■ Задания
1. Что, согласно отрывку о детских желаниях, запускает у ребенка механизм осознания?
2. Воспроизведите из отрывка о детских желаниях участок от слов «Но бывает, что, боясь» до слов «капризы и слезы.» включительно.
3. Продолжите отрывок о детских желаниях, начав сразу после его последнего предложения.

■ Исходный отрывок
Но бывает, что, боясь столкнуться со взрывной эмоциональностью ребенка, родитель стремится заранее просчитать любое недовольство ребенка и «подстелить соломку» везде, где можно. Либо, как обратный полюс той же реакции, заранее подавить нежелательную реакцию ребенка «упреждающим ударом» агрессии или манипуляций. Здесь стремление «во всем угодить» и стремление «заранее подавить» – две крайние реакции на одну и ту же невозможность выносить детские капризы и слезы.
Стоит заметить, что именно отказ в выполнении желаний запускает механизм осознания, – заставляет ребенка задуматься, захотеть разобраться, искать новые варианты. И это важно. Пока все желания исполняются как бы сами, никакое сознание ребенку не нужно. Если все желания исполняются, психическое развитие ребенка, по сути, останавливается – точнее, даже не начинается. То же самое происходит, если НИКАКИЕ желания не сбываются. Так что и всеугождение, и всеподавление оказывают на ребенка в принципе схожий эффект, – делают его развитие ненужным или невозможным, замораживают в двухлетнем возрасте.

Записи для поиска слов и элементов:

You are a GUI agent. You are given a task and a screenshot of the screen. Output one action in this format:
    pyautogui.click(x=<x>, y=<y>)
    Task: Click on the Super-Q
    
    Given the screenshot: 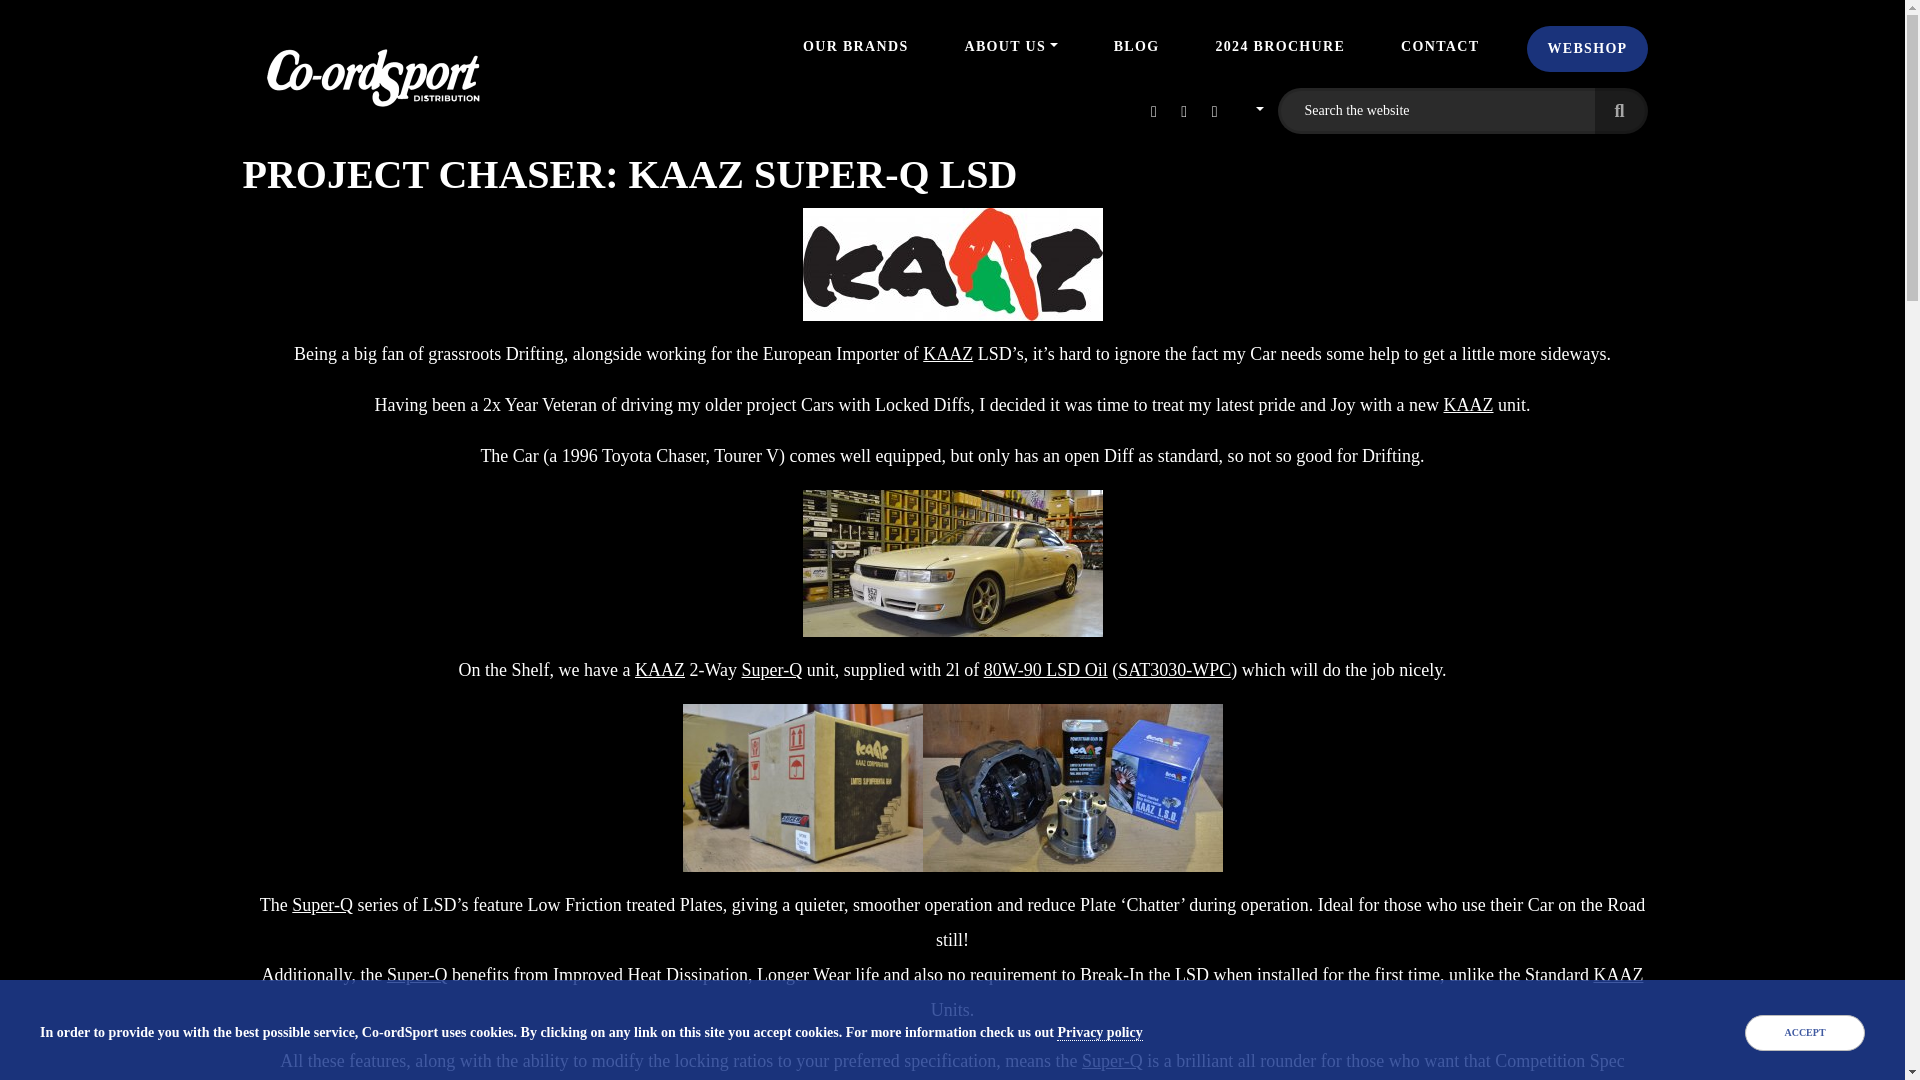 What is the action you would take?
    pyautogui.click(x=1112, y=1060)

■ Ожидаемые ответы
1. Отказ в выполнении желаний.

2.
Но бывает, что, боясь столкнуться со взрывной эмоциональностью ребенка, родитель стремится заранее просчитать любое недовольство ребенка и «подстелить соломку» везде, где можно. Либо, как обратный полюс той же реакции, заранее подавить нежелательную реакцию ребенка «упреждающим ударом» агрессии или манипуляций. Здесь стремление «во всем угодить» и стремление «заранее подавить» – две крайние реакции на одну и ту же невозможность выносить детские капризы и слезы.

3.
В некоторых случаях (реальный пример, кстати) родитель испытывает чувство вины, если не может предсказать все детские горести. (А он, конечно, не может предсказать ВСЕ детские горести.) Более того, родитель, встречая потенциального ребенка, заранее чувствует себя виноватым в том, что не сможет удовлетворить все детские хотелки. (Как обычно, курсивом – ролевые модели, а не родственные связи). Или даже заранее чувствует себя агрессором и насильником (от слова насилие, без сексуального контекста) – потому что где-там, в необозримой перспективе, есть хотелка, которую он не сможет обеспечить, что неизбежно вызовет эмоциональную реакцию ребенка, с которой он (родитель) в какой-то момент не справится и неизбежно выпадет в состояние аффекта, где, конечно, применит к ребенку насилие. То есть, ребенок еще только на горизонте маячит, а он, родитель, – уже автоматически агрессор, где там мое чувство вины? И вообще бежать как от огня нужно от любых детей.
И, конечно, эта игра переносится во «взрослую» жизнь, и особенно проявляется в отношениях между мужчиной и женщиной. Там по умолчанию очень много родительско-детских паттернов, если вообще есть что-то другое. То есть может случиться, что мужчина гостье даже чаю не налил еще, а чувство вины за то, что он – насильник (в широком смысле, а не только про секс), уже маячит на горизонте. Ну ок, прямо сейчас не насильник – но где-то, когда-то, гипотетически, мог бы им быть! Значит, уже виноват.
(Я допускаю, звучит как бред, но повторюсь, это реальный кейс – и не один – и именно такие цепочки выстроены в головах у людей. И это я бледно описываю. Не хватает у меня красок и воображения.)
Хотя в основе всей истории – детское неумение пережить отказ и родительское неумение пережить детское неумение пережить отказ. «Два сапога – пара», как говорится.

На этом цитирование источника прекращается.